Task prompt:
What is needed is an exact copy of the line with "The image size is (1024, 484)." and all lines that follow it in the entries below, the last line included.

Exercise material:
::::::::::
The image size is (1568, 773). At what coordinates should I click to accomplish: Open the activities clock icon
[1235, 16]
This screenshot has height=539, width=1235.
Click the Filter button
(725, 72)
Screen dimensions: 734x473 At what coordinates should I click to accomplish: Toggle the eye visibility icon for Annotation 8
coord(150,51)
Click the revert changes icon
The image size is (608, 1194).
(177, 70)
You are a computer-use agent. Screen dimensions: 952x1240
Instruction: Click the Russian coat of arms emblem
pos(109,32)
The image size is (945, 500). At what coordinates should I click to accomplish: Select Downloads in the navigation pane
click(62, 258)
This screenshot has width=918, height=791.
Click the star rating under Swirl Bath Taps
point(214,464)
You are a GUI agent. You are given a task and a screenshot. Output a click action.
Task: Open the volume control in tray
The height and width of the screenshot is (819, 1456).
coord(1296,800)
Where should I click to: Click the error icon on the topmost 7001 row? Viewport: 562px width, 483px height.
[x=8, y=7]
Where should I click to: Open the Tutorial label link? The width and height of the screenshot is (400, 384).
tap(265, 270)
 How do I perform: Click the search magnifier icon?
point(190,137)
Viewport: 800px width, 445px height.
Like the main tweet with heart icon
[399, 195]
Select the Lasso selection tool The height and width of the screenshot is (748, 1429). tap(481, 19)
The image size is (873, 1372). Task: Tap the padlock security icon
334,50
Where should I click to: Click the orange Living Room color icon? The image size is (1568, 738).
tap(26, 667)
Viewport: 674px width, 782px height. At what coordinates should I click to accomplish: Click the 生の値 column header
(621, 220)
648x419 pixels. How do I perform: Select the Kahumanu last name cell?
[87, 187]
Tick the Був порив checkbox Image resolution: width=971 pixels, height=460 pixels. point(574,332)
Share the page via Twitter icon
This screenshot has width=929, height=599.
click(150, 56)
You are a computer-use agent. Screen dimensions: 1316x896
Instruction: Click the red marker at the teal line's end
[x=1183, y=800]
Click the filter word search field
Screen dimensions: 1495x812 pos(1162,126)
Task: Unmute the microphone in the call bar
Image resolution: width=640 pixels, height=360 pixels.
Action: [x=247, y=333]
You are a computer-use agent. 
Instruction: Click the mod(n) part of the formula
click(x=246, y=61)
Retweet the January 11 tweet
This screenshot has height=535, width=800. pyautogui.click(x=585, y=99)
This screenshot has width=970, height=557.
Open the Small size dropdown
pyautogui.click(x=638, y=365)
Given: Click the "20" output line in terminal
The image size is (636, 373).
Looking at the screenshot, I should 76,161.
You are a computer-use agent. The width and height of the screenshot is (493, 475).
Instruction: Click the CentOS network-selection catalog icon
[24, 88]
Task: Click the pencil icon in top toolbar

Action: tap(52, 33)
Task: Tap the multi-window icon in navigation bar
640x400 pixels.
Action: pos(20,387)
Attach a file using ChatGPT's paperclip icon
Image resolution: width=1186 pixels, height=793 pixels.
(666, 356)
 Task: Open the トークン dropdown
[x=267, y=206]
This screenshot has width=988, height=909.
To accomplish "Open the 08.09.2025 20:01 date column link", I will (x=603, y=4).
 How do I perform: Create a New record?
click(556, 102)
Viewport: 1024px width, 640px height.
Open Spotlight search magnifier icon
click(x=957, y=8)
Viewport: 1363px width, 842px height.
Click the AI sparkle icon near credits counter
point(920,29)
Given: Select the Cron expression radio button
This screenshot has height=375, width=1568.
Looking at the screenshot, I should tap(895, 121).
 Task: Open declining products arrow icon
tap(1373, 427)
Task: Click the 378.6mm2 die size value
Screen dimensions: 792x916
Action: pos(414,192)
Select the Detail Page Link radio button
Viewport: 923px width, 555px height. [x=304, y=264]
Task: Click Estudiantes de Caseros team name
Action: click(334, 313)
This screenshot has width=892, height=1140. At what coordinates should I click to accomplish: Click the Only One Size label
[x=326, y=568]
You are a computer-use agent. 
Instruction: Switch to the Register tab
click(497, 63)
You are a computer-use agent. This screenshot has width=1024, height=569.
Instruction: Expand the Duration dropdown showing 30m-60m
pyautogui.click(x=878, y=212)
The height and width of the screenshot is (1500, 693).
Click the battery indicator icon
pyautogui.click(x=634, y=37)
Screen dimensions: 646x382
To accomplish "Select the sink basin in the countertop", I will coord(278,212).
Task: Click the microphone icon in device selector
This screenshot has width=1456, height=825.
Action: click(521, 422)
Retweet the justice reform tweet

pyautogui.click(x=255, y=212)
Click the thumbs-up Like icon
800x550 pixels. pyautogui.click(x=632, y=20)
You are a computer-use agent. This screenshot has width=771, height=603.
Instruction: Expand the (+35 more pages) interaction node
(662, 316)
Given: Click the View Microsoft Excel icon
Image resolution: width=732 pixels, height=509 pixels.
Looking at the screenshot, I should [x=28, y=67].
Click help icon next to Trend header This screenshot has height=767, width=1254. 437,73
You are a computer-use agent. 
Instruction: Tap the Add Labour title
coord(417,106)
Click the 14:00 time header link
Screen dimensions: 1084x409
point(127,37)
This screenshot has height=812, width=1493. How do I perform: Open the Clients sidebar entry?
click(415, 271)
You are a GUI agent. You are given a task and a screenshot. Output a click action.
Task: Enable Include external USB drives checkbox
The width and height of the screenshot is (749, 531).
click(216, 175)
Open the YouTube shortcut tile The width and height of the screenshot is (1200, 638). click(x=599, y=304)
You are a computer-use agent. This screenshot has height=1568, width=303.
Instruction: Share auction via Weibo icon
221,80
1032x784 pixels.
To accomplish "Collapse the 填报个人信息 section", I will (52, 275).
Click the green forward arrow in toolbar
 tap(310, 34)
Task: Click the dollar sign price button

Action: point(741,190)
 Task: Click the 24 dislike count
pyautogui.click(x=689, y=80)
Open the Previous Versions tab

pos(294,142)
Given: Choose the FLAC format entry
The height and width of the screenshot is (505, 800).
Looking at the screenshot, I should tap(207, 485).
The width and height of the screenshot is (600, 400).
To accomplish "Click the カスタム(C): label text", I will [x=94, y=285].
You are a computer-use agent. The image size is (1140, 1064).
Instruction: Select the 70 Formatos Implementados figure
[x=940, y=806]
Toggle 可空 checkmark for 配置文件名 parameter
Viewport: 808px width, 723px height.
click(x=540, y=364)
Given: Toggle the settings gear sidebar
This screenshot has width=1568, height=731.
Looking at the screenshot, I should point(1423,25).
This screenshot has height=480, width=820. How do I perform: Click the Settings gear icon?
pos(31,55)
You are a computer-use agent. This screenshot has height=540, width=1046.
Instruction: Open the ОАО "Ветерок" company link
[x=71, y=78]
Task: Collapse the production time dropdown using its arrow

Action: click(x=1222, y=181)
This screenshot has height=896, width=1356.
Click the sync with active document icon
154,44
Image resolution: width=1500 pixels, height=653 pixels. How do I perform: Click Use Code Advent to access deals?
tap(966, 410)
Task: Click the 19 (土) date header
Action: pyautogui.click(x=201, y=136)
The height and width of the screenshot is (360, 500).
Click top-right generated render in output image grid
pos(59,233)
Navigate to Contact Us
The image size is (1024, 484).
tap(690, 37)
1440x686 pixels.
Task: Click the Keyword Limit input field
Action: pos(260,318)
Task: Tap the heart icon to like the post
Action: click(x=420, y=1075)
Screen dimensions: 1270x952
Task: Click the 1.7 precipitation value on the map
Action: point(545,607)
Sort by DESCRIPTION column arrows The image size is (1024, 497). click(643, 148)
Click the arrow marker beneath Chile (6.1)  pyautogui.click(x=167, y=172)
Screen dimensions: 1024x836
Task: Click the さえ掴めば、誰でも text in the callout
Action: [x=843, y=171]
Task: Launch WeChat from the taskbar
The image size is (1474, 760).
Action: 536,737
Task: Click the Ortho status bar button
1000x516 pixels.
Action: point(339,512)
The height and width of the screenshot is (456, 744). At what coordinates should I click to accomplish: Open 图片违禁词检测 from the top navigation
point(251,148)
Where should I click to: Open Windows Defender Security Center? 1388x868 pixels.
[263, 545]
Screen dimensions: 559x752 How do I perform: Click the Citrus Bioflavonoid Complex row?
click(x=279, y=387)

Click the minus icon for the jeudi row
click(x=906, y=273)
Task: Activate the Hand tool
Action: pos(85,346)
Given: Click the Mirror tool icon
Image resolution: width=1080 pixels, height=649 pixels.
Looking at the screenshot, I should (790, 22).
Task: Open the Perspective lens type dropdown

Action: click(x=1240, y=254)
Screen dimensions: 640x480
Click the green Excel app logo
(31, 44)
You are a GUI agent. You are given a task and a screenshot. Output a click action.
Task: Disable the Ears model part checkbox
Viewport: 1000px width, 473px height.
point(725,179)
::::::::::
Result:
The image size is (1024, 484).
tap(690, 37)
1440x686 pixels.
Task: Click the Keyword Limit input field
Action: pos(260,318)
Task: Tap the heart icon to like the post
Action: click(x=420, y=1075)
Screen dimensions: 1270x952
Task: Click the 1.7 precipitation value on the map
Action: point(545,607)
Sort by DESCRIPTION column arrows The image size is (1024, 497). click(643, 148)
Click the arrow marker beneath Chile (6.1)  pyautogui.click(x=167, y=172)
Screen dimensions: 1024x836
Task: Click the さえ掴めば、誰でも text in the callout
Action: [x=843, y=171]
Task: Launch WeChat from the taskbar
The image size is (1474, 760).
Action: 536,737
Task: Click the Ortho status bar button
1000x516 pixels.
Action: point(339,512)
The height and width of the screenshot is (456, 744). At what coordinates should I click to accomplish: Open 图片违禁词检测 from the top navigation
point(251,148)
Where should I click to: Open Windows Defender Security Center? 1388x868 pixels.
[263, 545]
Screen dimensions: 559x752 How do I perform: Click the Citrus Bioflavonoid Complex row?
click(x=279, y=387)

Click the minus icon for the jeudi row
click(x=906, y=273)
Task: Activate the Hand tool
Action: pos(85,346)
Given: Click the Mirror tool icon
Image resolution: width=1080 pixels, height=649 pixels.
Looking at the screenshot, I should (790, 22).
Task: Open the Perspective lens type dropdown

Action: click(x=1240, y=254)
Screen dimensions: 640x480
Click the green Excel app logo
(31, 44)
You are a GUI agent. You are given a task and a screenshot. Output a click action.
Task: Disable the Ears model part checkbox
Viewport: 1000px width, 473px height.
point(725,179)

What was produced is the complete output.